NB, KNN, LR, RF, XGB, CNN, and ViT were trained. A grid-search strategy was applied to find the optimal hyperparameters. To prevent overfitting, an early stopping strategy was implemented when training the CNN and ViT models. The training was terminated prematurely if it surpassed a patience level of 3 epochs without a significant decrease in the loss. Unless specified, for each model, the training was replicated ten times to obtain the mean and standard deviations of the prediction accuracies. The model performance was evaluated using Top-N accuracy on the test datasets. In detail, Top-1 accuracy refers to the ViT model's capability to correctly rank an MOF sample at the first position. Meanwhile, Top-3 and Top-5 accuracies assess the model's accuracy in ranking the sample within the top three and top five positions, respectively.10 All computations were conducted on a desktop equipped with an Intel Core i7-12700K processor, an NVIDIA GeForce 2080 GPU, and 64 GB of RAM, running on the Ubuntu 22.04.2 operating system. The codes were implemented using Python 3.7.9. For data processing, we utilized NumPy version 1.19.2 and Pandas version 1.2.1. The data processing and analysis on the traditional ML models were undertaken using Scikit-learn 1.0.2. The CNN model was constructed using the TensorFlow 2.2.0 framework, while the ViT model was built using PyTorch 1.13.1+cu117.

Heatmap

ARM and CAM for ViT-XRD and CNN-XRD models, respectively, were plotted. For the ARM, the attention weights associated with the ‘CLS’ token were extracted from each attention head in the last layer of the Transformer encoder. These attention weights indicate the importance of different positions in the input sequence relative to the ‘CLS’ token.
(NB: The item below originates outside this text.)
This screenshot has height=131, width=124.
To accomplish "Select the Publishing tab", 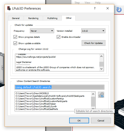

These weights were averaged across all attention heads to create a composite attention vector, which illustrates the cumulative attention in the model allocated to the CLS token. Each composite vector was mapped to the corresponding XRD spectrum. The CAM was plot by utilizing the output of the last convolutional layer of the CNN-XRD model. Specifically, we took the weights from the fully connected layer and performed a matrix multiplication with the feature maps from the last convolutional layer.

Data availability

All codes are publicly available at https://github.com/linresearchgroup/ViT_Materials_Spectra. For the source data, the theoretical XRD spectra are available from the CCDC. The experimental FTIR spectra can be sourced from the NIST WebBook and are copyrighted by NIST. Additional attention maps for the XRD spectra of other MOFs are summarized in (https://github.com/linresearchgroup/ViT_Materials_Spectra/tree/main/Visualization). Additional data can be made available from the corresponding author upon request.

Author contributions

Z. C. designed and implemented data collection and preprocessing, model training and testing, and data analysis. Y. X. performed supervision of material synthesis and characterization, and machine learning algorithm development. Y. W. provided the suggestion for the analysis of FTIR spectra. J. L. conceived the project, managed the research progress, and provided regular guidance. Z. C. and Y. X. drafted the manuscript which was thoroughly revised by J. L. S. T. and Y. L. offered regular feedback during the project implementation. S. T. made a minor revision of the manuscript. All authors commented and agreed on the final version of the manuscript.

Conflicts of interest

The authors declare no competing interests.

Acknowledgements

J. L. thanks the financial support from the National Science Foundation (award number: 2154428), U.S. Army Corps of Engineers, ERDC (grant number: W912HZ-21-2-0050), DOE National Energy Technology Laboratory (award number: DE-FE0031988), and Sony Research Award Program (2020). We also acknowledge help from Kotaro Satori at Sony Semiconductor Solutions Corporation.